The key point is that we pass columns directly to the `x`,`y`,`color` arguments without passing the `DataFrame` first

## Bar chart
We can make a bar chart with Plotly by specifying the dataframe columns with the `x` and `y` arguments

In [None]:
classCounts = (
    df['Pclass']
    .value_counts()
    .sort("Pclass")
    .with_column(
        pl.col("Pclass").cast(pl.Utf8)
    )
)
px.bar(
    x=classCounts["Pclass"],
    y=classCounts["counts"]
)

Note that we have to cast the `Pclass` column from `Int64` to `Utf8` (string) for Plotly to process it correctly.
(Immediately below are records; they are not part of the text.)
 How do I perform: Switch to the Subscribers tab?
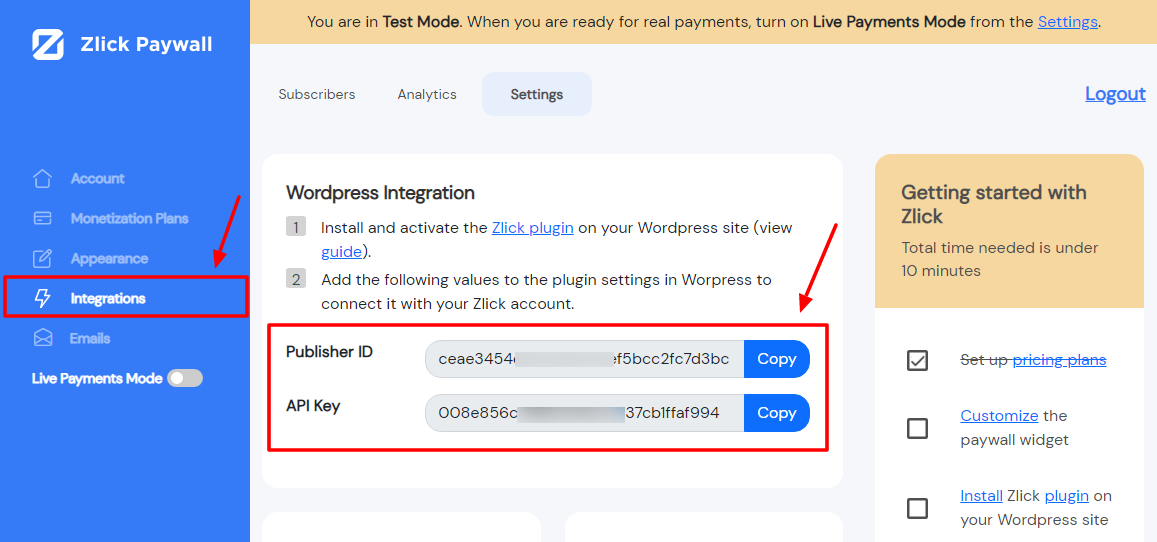click(x=317, y=94)
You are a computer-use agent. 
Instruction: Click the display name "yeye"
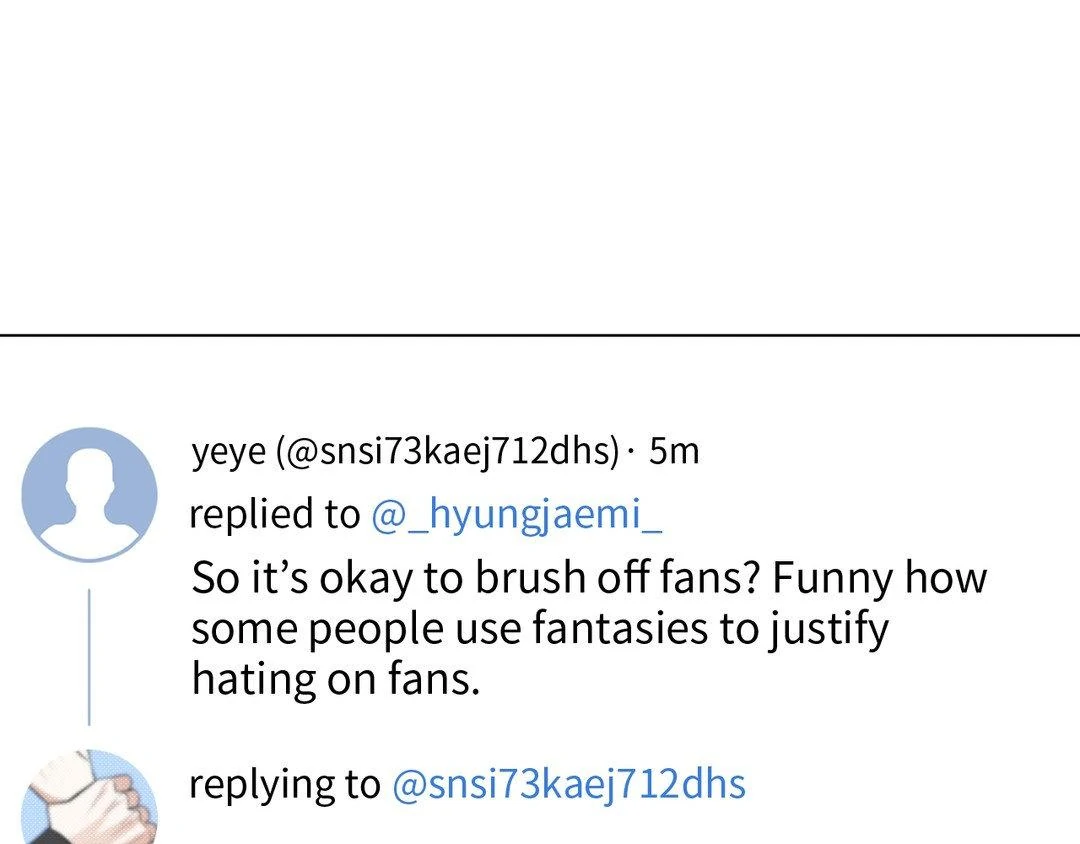pos(229,452)
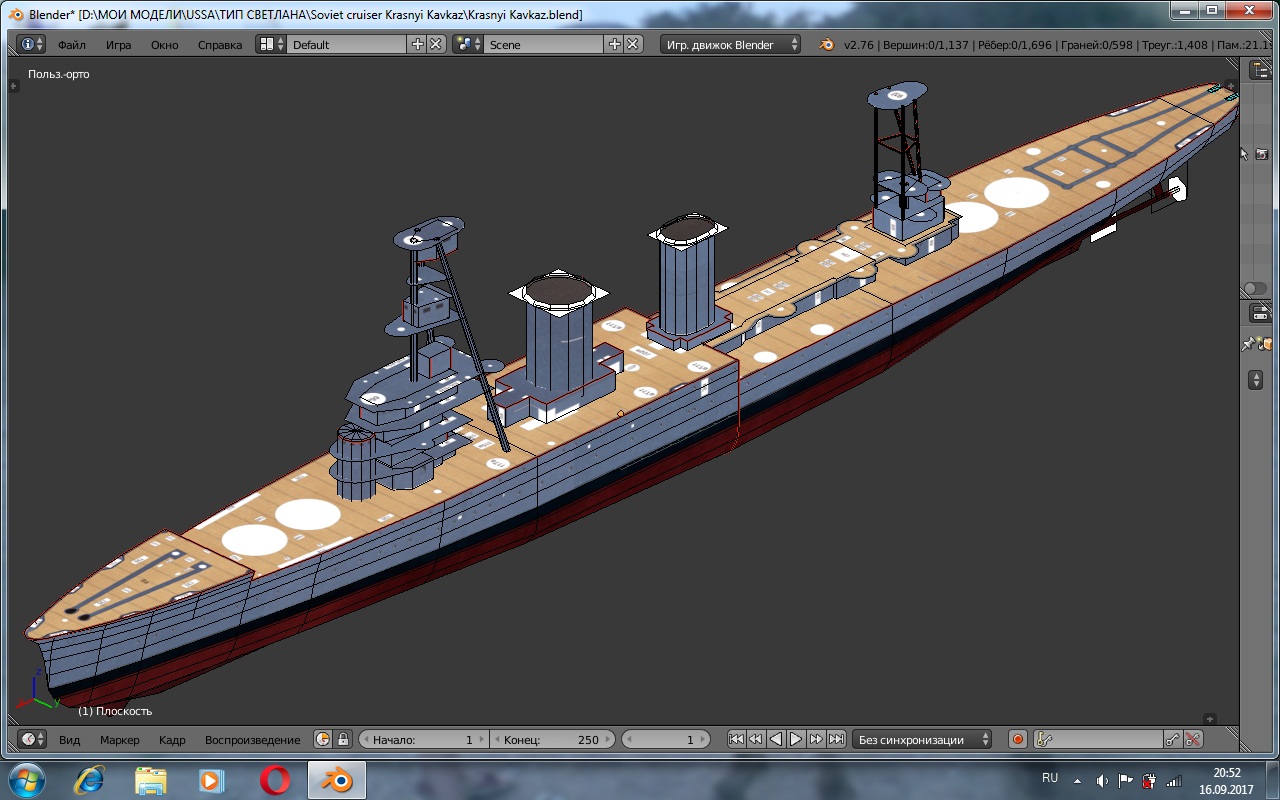
Task: Open the Справка menu
Action: click(219, 45)
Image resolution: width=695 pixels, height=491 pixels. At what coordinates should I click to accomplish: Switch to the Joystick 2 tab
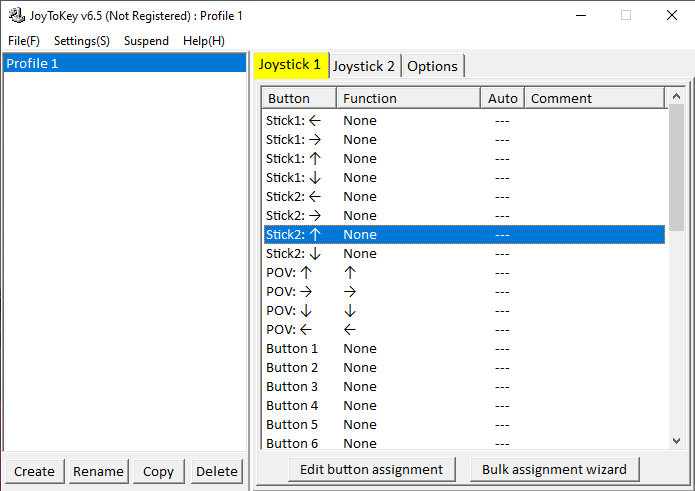pyautogui.click(x=364, y=66)
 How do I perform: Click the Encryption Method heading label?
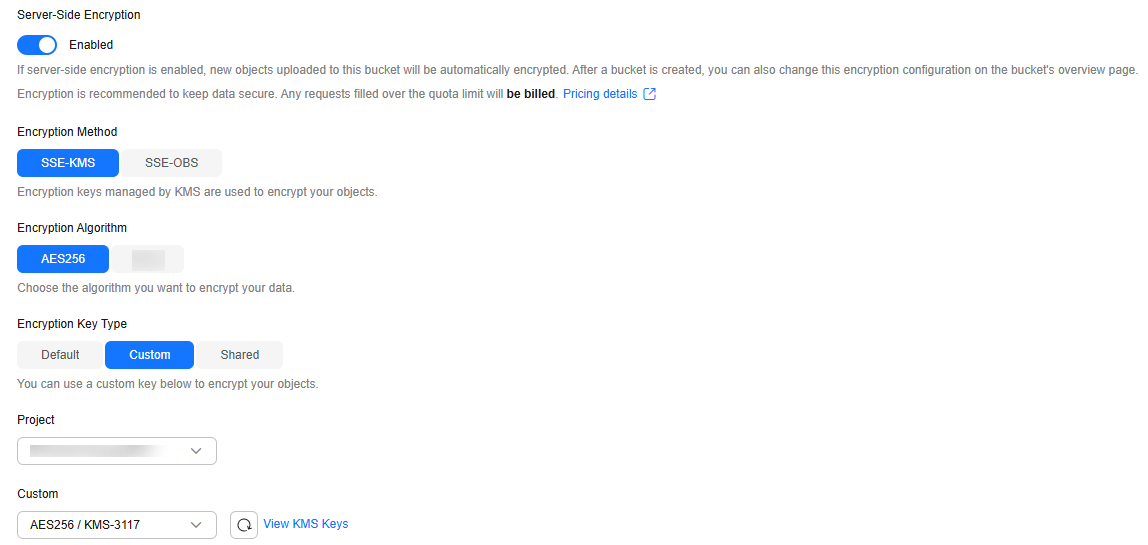coord(67,132)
We can format the chart in the normal way for Plotly. In this example we add a title and axis labels

In [None]:
px.bar(
    x=classCounts["Pclass"],
    y=classCounts["counts"],
    title="Number of passengers per class",
    labels = {
        "x":"Passenger class",
        "y":"Number of passengers",
    },
)

## Row chart
We plot the same data as a horizontal row chart by:
- switching the `x` and `y` arguments and
- setting `orientation='h'`

In [None]:
px.bar(
    y=classCounts["Pclass"],
    x=classCounts["counts"],
    orientation='h'
)

## Grouped bar chart
We use the example of the survival rate broken down by passenger class from the lecture on group operations using `over`

In [None]:
survivedPercentageDf = (
    pl.read_csv(csvFile)
    .groupby(["Pclass","Survived"])
    .agg(
        pl.col("Name").count().alias("counts")
    )
    .with_column(
        (100*(pl.col("counts")/pl.col("counts").sum().over("Pclass"))).round(3).alias("% Survived")
    )
    .sort(["Pclass","Survived"])
)

We create a grouped bar chart by passing the column to group the bars by to the `color` argument

In [None]:
fig = px.histogram(
          x = survivedPercentageDf["Pclass"], 
          y = survivedPercentageDf["% Survived"],
          color = survivedPercentageDf['Survived'], 
          barmode = 'group',
          title="% survival by class",
          labels = {
              "x":"Passenger class",
              "y":"% Survived",
              "color":"Survived"
          },
          height=400
)
fig.show()

## Scatter plot and plot size
We make a scatter plot of `log10(Age)` and `log10(Fare`).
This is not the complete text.